The Greater the Disaster, the Greater the Profits
In late February, I drove to see the Trump wall in Sasabe, Arizona. As soon as I parked, a green-striped Border Patrol vehicle stationed a quarter of a mile away began to creep down the dirt road toward us. Just ahead, a dystopian “No Trespassing” sign was flapping in the wind. It was cold as I stepped out of the car with my five-year-old son, William. The wall ahead of us, 30-feet high with steel bollards, was indeed imposing as it quavered slightly in the wind. Through its bars we could see Mexico, a broken panorama of hills filled with mesquites backed by a blue sky.

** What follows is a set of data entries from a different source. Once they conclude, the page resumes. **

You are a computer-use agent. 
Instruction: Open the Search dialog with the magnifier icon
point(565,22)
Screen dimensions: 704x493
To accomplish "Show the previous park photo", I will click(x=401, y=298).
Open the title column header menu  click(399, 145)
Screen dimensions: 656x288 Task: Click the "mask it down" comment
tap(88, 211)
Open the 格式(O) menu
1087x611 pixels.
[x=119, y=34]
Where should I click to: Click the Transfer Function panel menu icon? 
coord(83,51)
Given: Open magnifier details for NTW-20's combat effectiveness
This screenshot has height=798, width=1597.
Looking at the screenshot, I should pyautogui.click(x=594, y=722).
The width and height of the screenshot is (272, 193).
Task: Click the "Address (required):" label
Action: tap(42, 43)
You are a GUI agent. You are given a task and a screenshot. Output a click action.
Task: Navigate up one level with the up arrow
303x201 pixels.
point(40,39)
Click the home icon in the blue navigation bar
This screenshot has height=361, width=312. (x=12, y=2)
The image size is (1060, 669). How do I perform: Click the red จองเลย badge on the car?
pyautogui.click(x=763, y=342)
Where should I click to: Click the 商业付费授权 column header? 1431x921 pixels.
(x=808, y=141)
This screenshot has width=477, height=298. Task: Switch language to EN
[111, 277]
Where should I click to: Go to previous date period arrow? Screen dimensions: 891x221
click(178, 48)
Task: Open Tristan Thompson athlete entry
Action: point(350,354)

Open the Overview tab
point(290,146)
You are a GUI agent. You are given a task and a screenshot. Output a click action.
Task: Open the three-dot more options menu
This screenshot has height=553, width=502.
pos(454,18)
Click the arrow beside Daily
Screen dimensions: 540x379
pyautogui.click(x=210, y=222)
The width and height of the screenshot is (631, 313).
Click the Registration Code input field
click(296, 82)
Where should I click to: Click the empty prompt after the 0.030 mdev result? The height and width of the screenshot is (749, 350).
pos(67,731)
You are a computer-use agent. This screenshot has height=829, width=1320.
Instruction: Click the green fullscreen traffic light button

The Homeland Security vehicle soon pulled up next to us. An agent rolled down his window and asked me, “What are you doing? Joyriding?”
After I laughed in response to a word I hadn’t heard in years, the agent informed us that we were in a dangerous construction zone, even if this part of the wall had been built four months earlier. I glanced around. There were no bulldozers, excavators, or construction equipment of any sort. I wondered whether the lack of machinery reflected the campaign promise of the recently inaugurated Joe Biden that “not another foot” of Trump’s wall would be built.
Indeed, that was why I was here — to see what the border looked like as the post-Trump era began. President Biden had started his term with strong promises to reverse the border policies of his predecessor: families torn apart would be reunited and asylum seekers previously forced to stay in Mexico allowed to enter the United States. Given the Trump years, the proposals of the new administration sounded almost revolutionary.
And yet something else bothered me as we drove away: everything looked the same as it had for years. I’ve been coming to this stretch of border since 2001. I’ve witnessed its incremental disfigurement during the most dramatic border fortification period in this country’s history. In the early 2000s came an influx of Border Patrol agents, followed in 2007 by the construction of a 15-foot wall (that Senator Joe Biden voted for), followed by high-tech surveillance towers, courtesy of a multi-billion-dollar contract with the Boeing Corporation.
Believe me, the forces that shaped our southern border over the decades have been far more powerful than Donald Trump or any individual politician. During the 2020 election, it was commonly asserted that, by getting rid of Trump, the United States would create a more humane border and immigration system. And there was a certain truth to that, but a distinctly limited one. Underneath the theater of partisan politics, there remains a churning border-industrial complex, a conjunction of entrenched interests and relationships between the U.S. government — particularly the Department of Homeland Security (DHS) — and private corporations that has received very little attention.
The small border town of Sasabe and its surrounding region is a microcosm of this.